Friday, April 8, 2011

Ain't Misbehavin'




After placing our very restrained seed order for the vegetable garden, I had been successfully ignoring the low hum of the plant, shrub, and flower catalogs' siren songs.  After all, I've seen the same catalogs for years, and have developed some immunity, largely due to my well developed desire for immediate gratification.  


You see, when you order plants from catalogs, they usually come in 3" pots, and it takes a year or two for them to get to the scale of the gorgeous specimen pictured in the catalog that sucked you in.  The alternative is hoping the nursery has something similar and more impressive.  In a great big pot.  So you can buy lots of them, plant them too close to one another, get the effect immediately, but then have to divide and relocate them before they choke one another to death.


There must be a happy medium somewhere in the middle.  Alas, I have yet to find it.


So, I was in my "wait-to-see-what-the-nursery-gets-in" mode when this appeared in the mail for the first time.


That's playing dirty.


Not only is this a catalog I have NEVER seen before, but the cover image is as alluring to me as Donald Trump's own image is to him.  I don't know much about birds beyond being able to make some basic identification of the most obvious varieties -- robins, crows, bluejays, etc.  I can't even name the bird that eats our raspberries and deposits them, post-digestion, on the roofs of our cars.  But I do know a hummingbird when I see one.  And they fascinate me. 


Click to see up close
I hadn't seen one close up until about two years ago when I planted some Monarda, which turns out to be one of their favorite repasts -- even though the common name is Bee Balm, and they're obviously not bees.  Monarda has these crazy jester hat-like blossoms that are evidently a collection of slipper shaped flasks full of hummingbird elixir so intoxicating that it summoned a vivid neon green hummingbird to the garden out of nowhere two summers ago. As long as the Monarda is blooming, he can be seen suspended, sipping and darting, sipping and darting, yanked by invisible temptation from bloom to bloom, presumably humming with delight the whole time.  Likewise, I can be seen mesmerized, watching him defy gravity for as long as I can get away with.


But we've only been visited by this lone magical bird. 


Imagine how enchanting it would be to have not one but many hummingbirds visiting, and not just during Monarda time, but throughout the entire gardening season, and not to an isolated patch of greenery, but to multiple locations, so one could discover these glittering aviators in just about any corner of the garden.  Such was the fantasy that sprang to my lunatic mind.

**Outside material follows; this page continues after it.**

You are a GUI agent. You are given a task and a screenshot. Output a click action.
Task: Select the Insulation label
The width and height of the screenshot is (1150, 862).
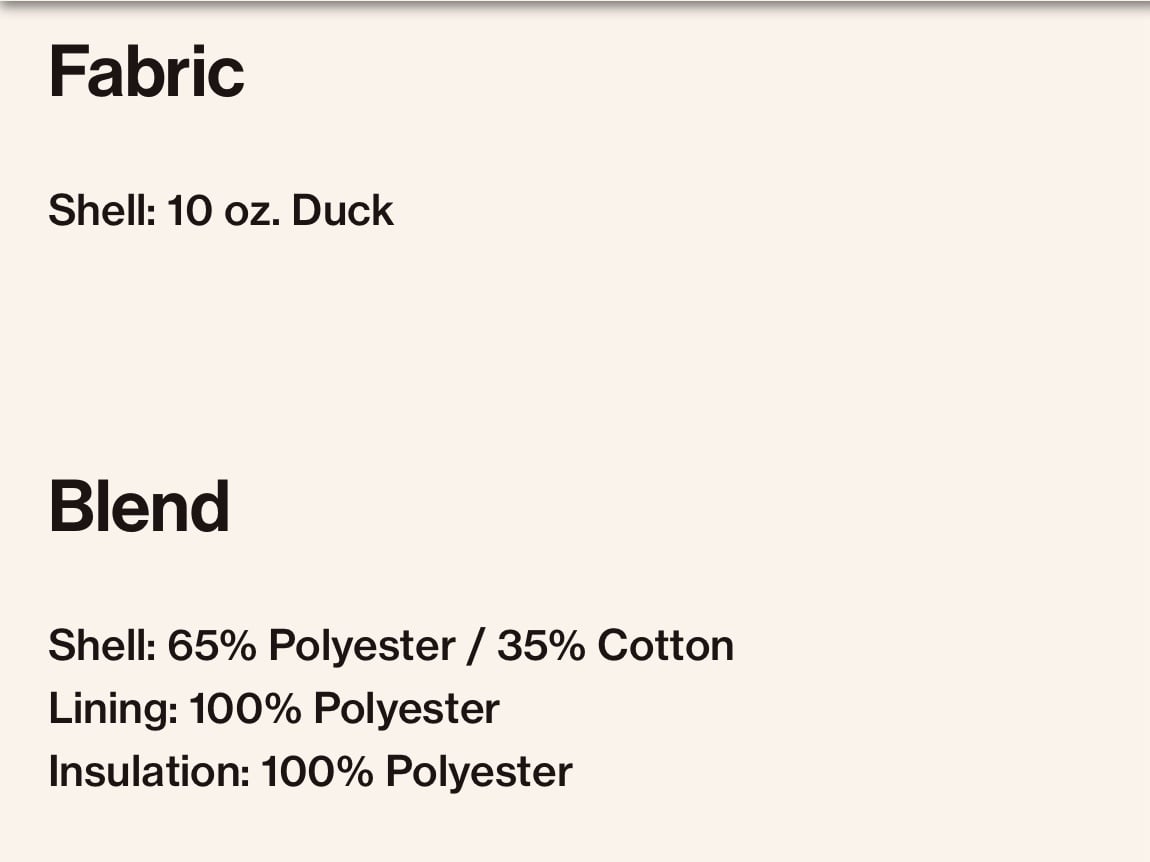[150, 772]
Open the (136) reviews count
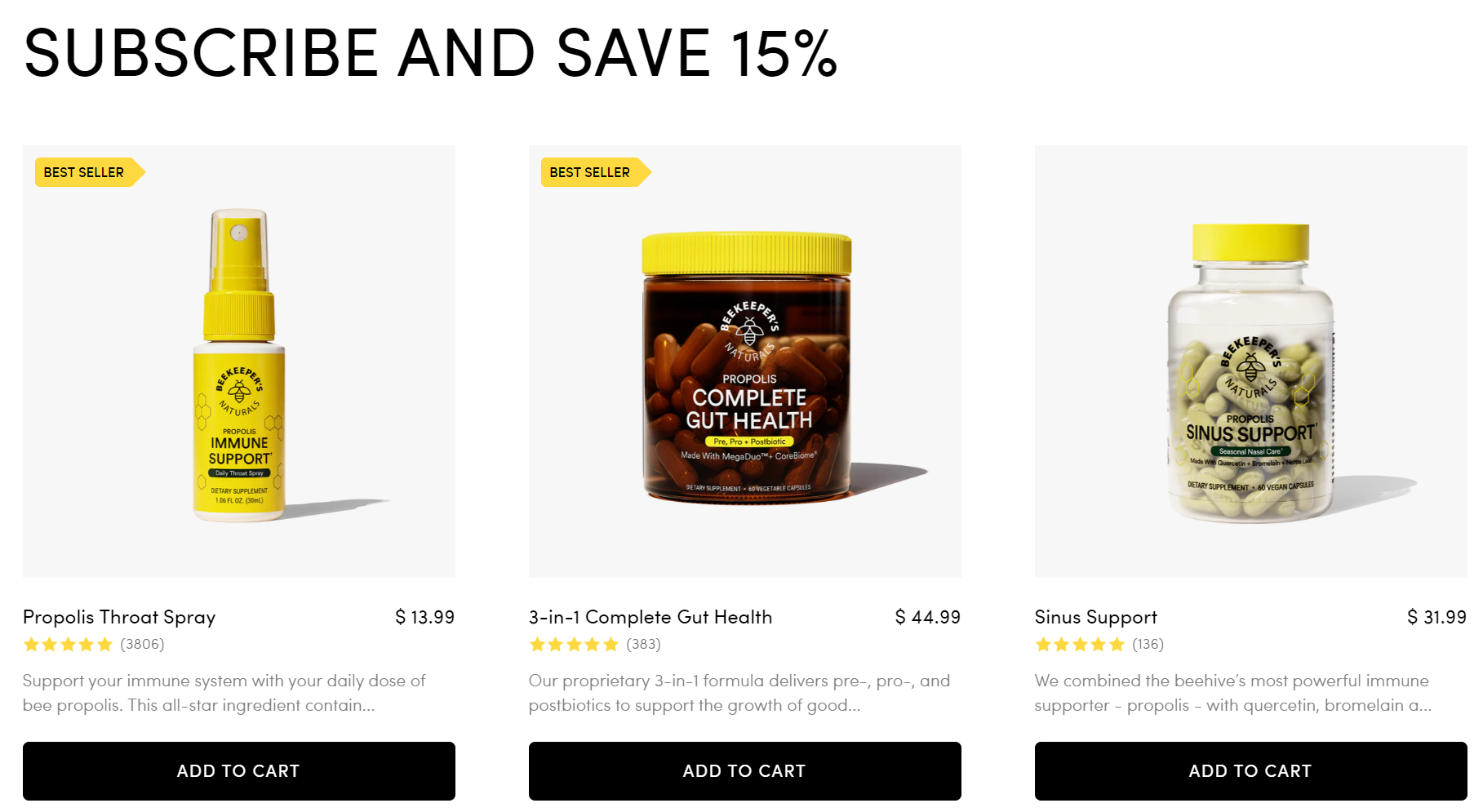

Which is all a longwinded way of saying I was totally sucked in.  Lost all resolve, all restraint and set upon the catalog as if the future of all hummingbirds depended on me and me alone.  And I did, indeed, misbehave, ordering (Click to see any image larger...)   



1 Weeping Cotoneaster

 




This one's upright, on a trunk, so it won't act as velcro and collect massive amounts of oak leaves (she said hopefully) 


 
5 Ruby Slippers Oakleaf Hydrangea



6 Creme Belle Foxglove
 




 
 
6 Goldcrest Foxglove

3 Solidarity Clematis
 

6 Salmon Rose Columbine
  
No partridges, no pear trees, just 27 plants.  And I'm afraid I'm just getting started.

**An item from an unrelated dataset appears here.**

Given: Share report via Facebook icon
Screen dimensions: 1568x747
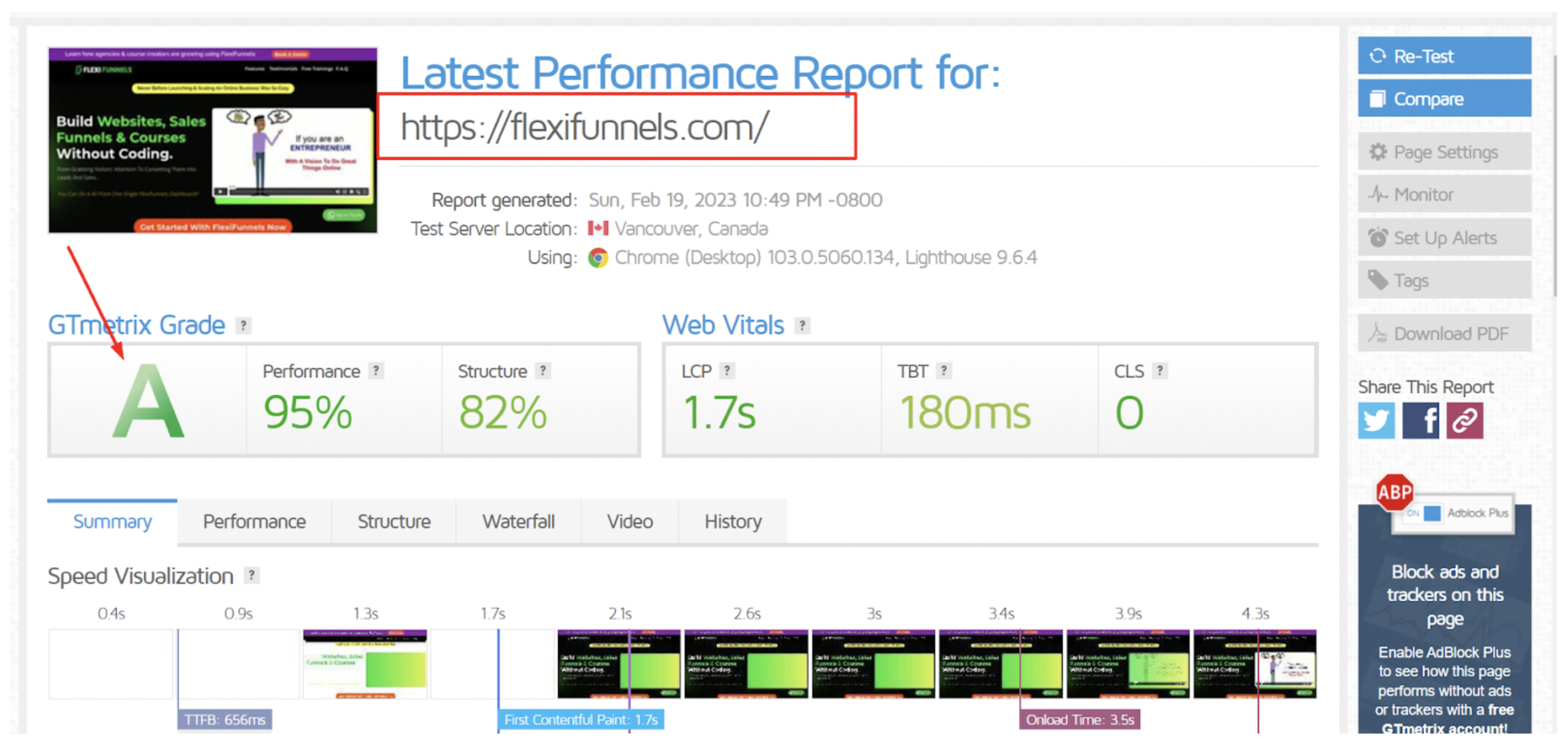Looking at the screenshot, I should (x=1420, y=421).
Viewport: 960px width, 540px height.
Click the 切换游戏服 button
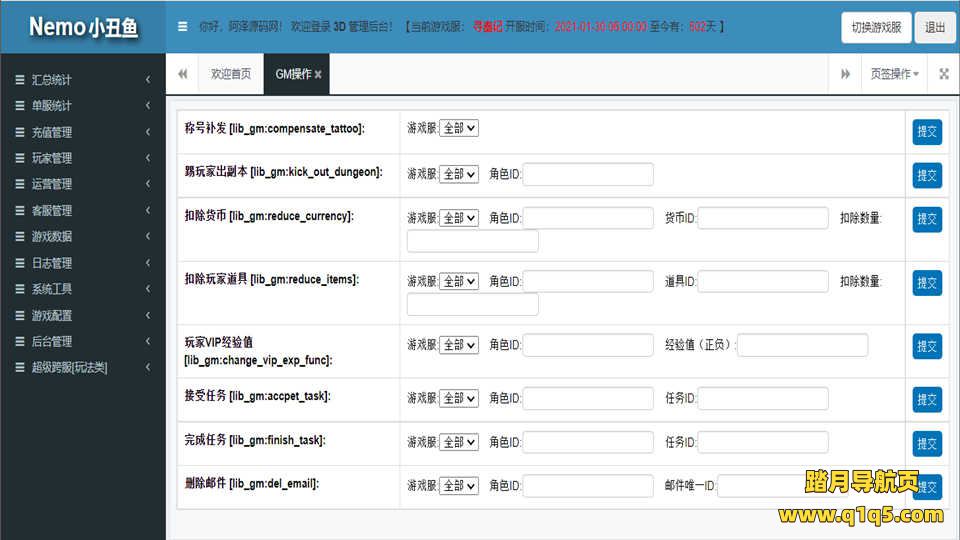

I certainly hope these plant magnets work only on adult hummingbirds, otherwise the bird police might arrest me for corrupting minors.  Or at least for stalking them, since come June, I'll be lurking near all these plants with my camera, hoping to capture a little of their magic to share on this blog.

 

Full disclosure: these are shots from the catalog above which so thoroughly seduced me.  My versions will arrive at the end of the month, bare of root and small of pot -- and hopefully they'll look like this in another season or two.  We'll check back in on them sometime in June to mark their progress.